While corporations are welcoming the (potential) tax-rate decrease, provisions of the law are also adding complexity to business decision-making and introducing tough new reporting requirements as required by new tax rules such as GILTI, BEAT and FDII.
For example, since the tax reform package was passed, US-based companies have been incented by lower tax rates to repatriate billons in foreign profits, significantly expanding cash-on-hand. One result is that more businesses are using the cash to pursue M&A and other investment opportunities. Other business impacts are emerging as companies begin to digest and "operationalize" the tax reforms - such as impacts to the corporate legal entity structure and supply chain. Finance teams have been working overtime to assess and model the impact of the reform bill on future earnings and investor expectations.
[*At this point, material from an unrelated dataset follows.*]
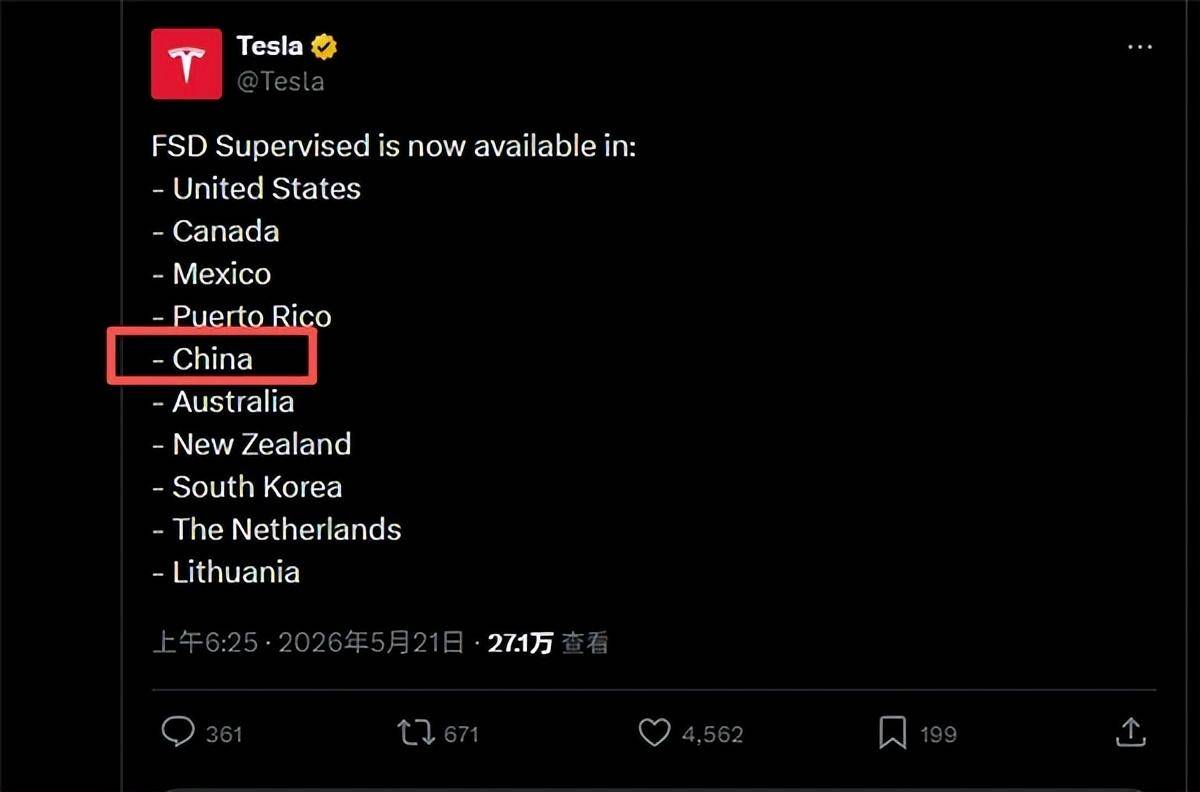
Task: Click the highlighted China entry in the list
Action: (212, 359)
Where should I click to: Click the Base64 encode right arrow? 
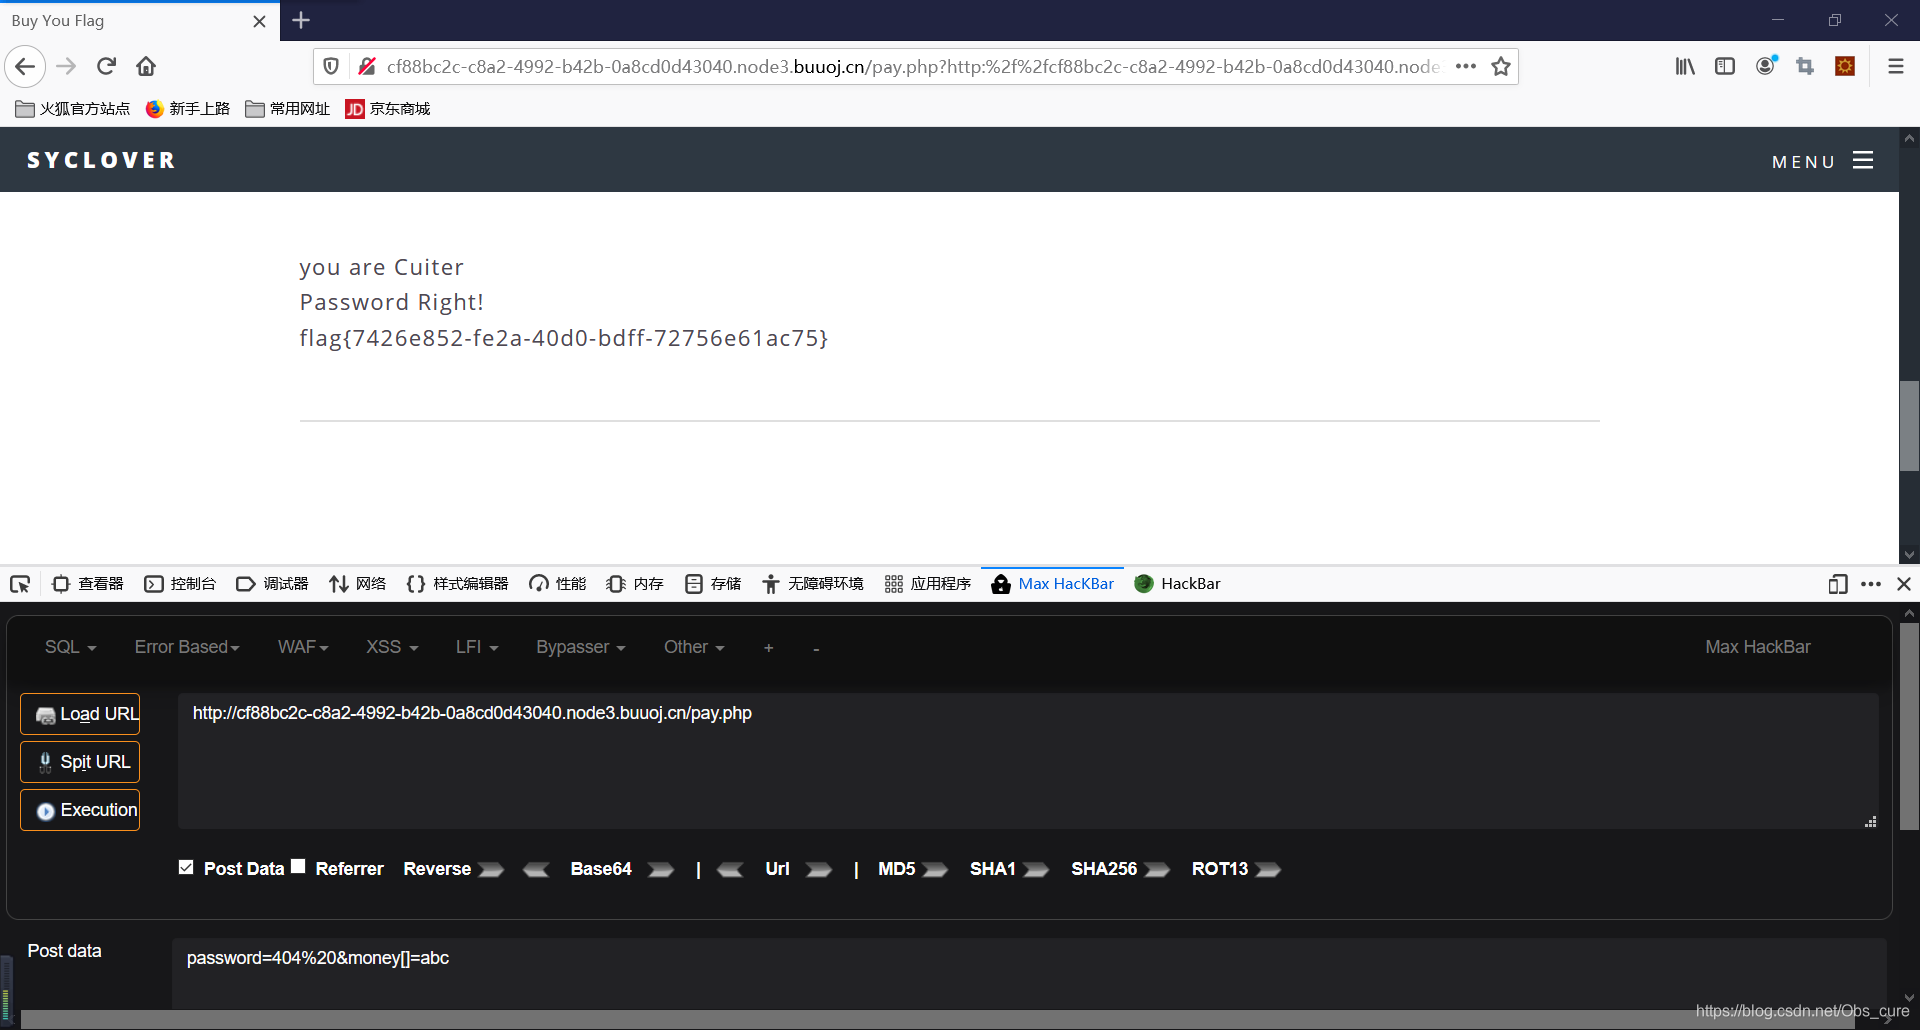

The new tax law puts a premium on gathering and analyzing high quality data. For example, new reporting rules - such as GILTI (global intangible low-taxed income), BEAT (base erosion and anti-abuse tax) and FDII (foreign derived intangible income) - require complex calculations that draw from multiple data sources, operational systems, legal entities and trading partners. Gathering the data can be a tall order for organizations that have relied primarily on spreadsheets to piece the information together. Also slowing the process is the lack of consistent standards used by different controller organizations that large enterprises maintain around the world.
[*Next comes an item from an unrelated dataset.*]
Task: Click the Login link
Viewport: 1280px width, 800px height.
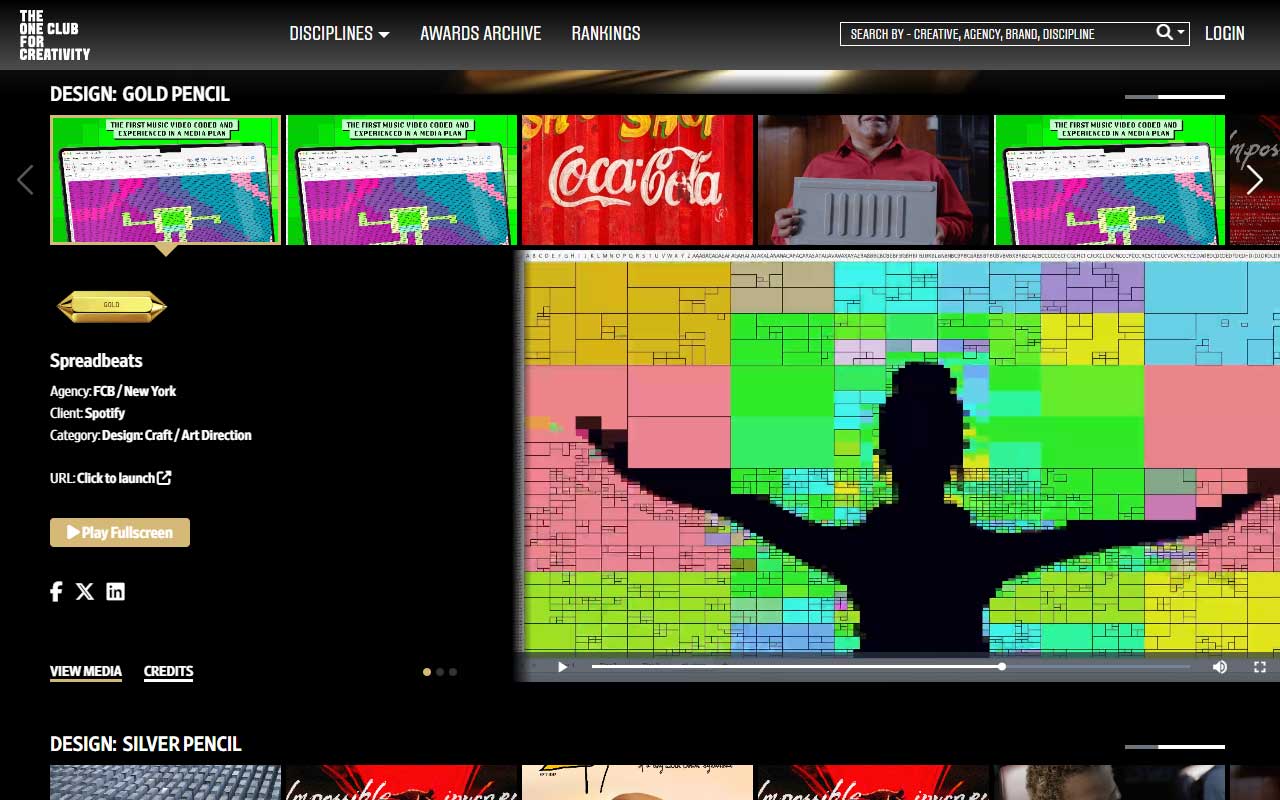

The good news is that tax reporting cloud services are helping companies automate compliance with the tax reform laws; the cloud offers an efficient platform for developing and executing smart business strategies to make the most out of the new regulatory landscape. Oracle partner PwC has developed a set of tax reform accelerators that facilitate data acquisition, process and dashboard analytical tools to facilitate forecasting and planning as well as compliance. They've also developed a target operating model to support analysis of GILTI, BEAT and FDII based on a client having multiple sources of data from structured and unstructured sources.
When we talk with finance professionals, they say that compiling the data needed to comply with the new rules is one of their top operational challenges. These same challenges, by the way, also hold true outside the US, where countries are now working on their own tax reform plans.